EXCERPTED TEXT.
════════

The demonstration in front of the Lao PDR Embassy as well as a national policy conference and meetings held in Washington, D.C. and the U.S. Congress stressed the need for political change and reform as well as an open-society in Laos. Laotian and Hmong delegations from Minnesota, Wisconsin, New York, Virginia, North Carolina, Michigan, Rhode Island, California, Pennsylvania and other states participated. The continued detention of Lao and Hmong political refugees as well as religious and minority dissidents was detailed and stressed.

The demonstration and policy events were hosted by the ULDL and cosponsored by the Laotian Community of Minnesota, the Lao Hmong Human Rights Council, the Lao Institute for Democracy, Hmong Advance, Inc., Hmong Advancement, Inc., the Center for Public Policy Analysis and others.
Mr. Rathigna continued: "Hanoi continues to engage in illegal logging and to economically and politically exploit the people of Laos with its open and clandestine military presence in Laos, as well as the brutal acts of oppression by its secret police, We want the corrupt generals from Hanoi and communist Vietnam, as well as Vietnam military owned companies, to withdrawal their terrible military forces from Laos and allow the Lao and Hmong people to live in peace and freedom... stop stealing the Laotian peoples´ natural resources and raping and destroying our forests and sacred lands."

"The LPDR regime continues to hunt and brutally persecute Laotian and Hmong Christians, Animist leaders and many independent Buddhist groups as well as to deny the United Nations access to over 8,000 Lao Hmong refugees forced from Thailand to Laos from 2007-2009," said Philip Smith, Executive Director of the Center for Public Policy Analysis (CPPA) in Washington, D.C. "The Lao Peoples Army, backed by corrupt generals in Hanoi, continues to engage in illegal logging in Laos and to hunt and kill Laotian and Hmong civilians as well as religious and political dissident groups hiding in the mountains of jungles of Laos, including many innocent people still trapped in various provinces in Laos."

════════

TASK 1. In the excerpt about the demonstration at the Lao PDR Embassy, what position does Philip Smith hold?
TASK 2. Write the next part of the passage on the Lao PDR Embassy demonstration, starting after its final sentence.

DATASET EXCERPT.
════════

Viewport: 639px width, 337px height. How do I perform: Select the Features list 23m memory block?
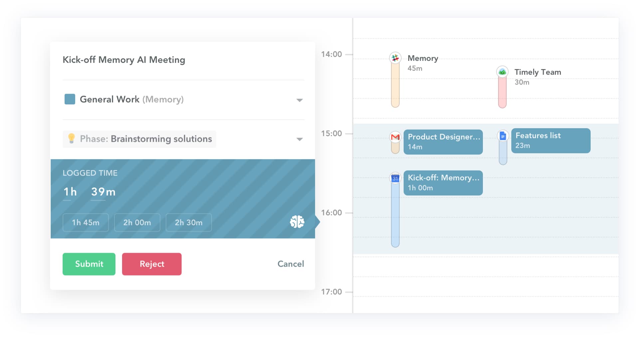pos(551,141)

════════

RESPONSE 1. He is Executive Director of the Center for Public Policy Analysis (CPPA) in Washington, D.C.

RESPONSE 2.
"We are also calling on the Lao government to grant international access to the United Nations High Commissioner for Refugees (UNHCR) to thousands of Lao Hmong refugees in Laos that were forced from Huay Nam Khao and Nong Khai, Thailand to Laos last year," said Thongchanh Boulum, Secretary of the ULDL at the demonstration in front of the Lao Embassy. "The Lao government under the LPDR regime continues to engage in egregious crimes against humanity and violate its international commitments to the United Nations; the communist regime in Vientiane continues to persecute and to violate the human rights and religious freedom of the Lao and Hmong people with the help of corrupt military generals in Vietnam."

"We need the LPDR regime in Laos to abide by its international agreements and stand up to the corrupt and bloody military bullies in Hanoi that are violating Laos´ national sovereignty and deploying their soldiers in Laos," said Boun Boualaphanh, of the Lao Community of Minnesota.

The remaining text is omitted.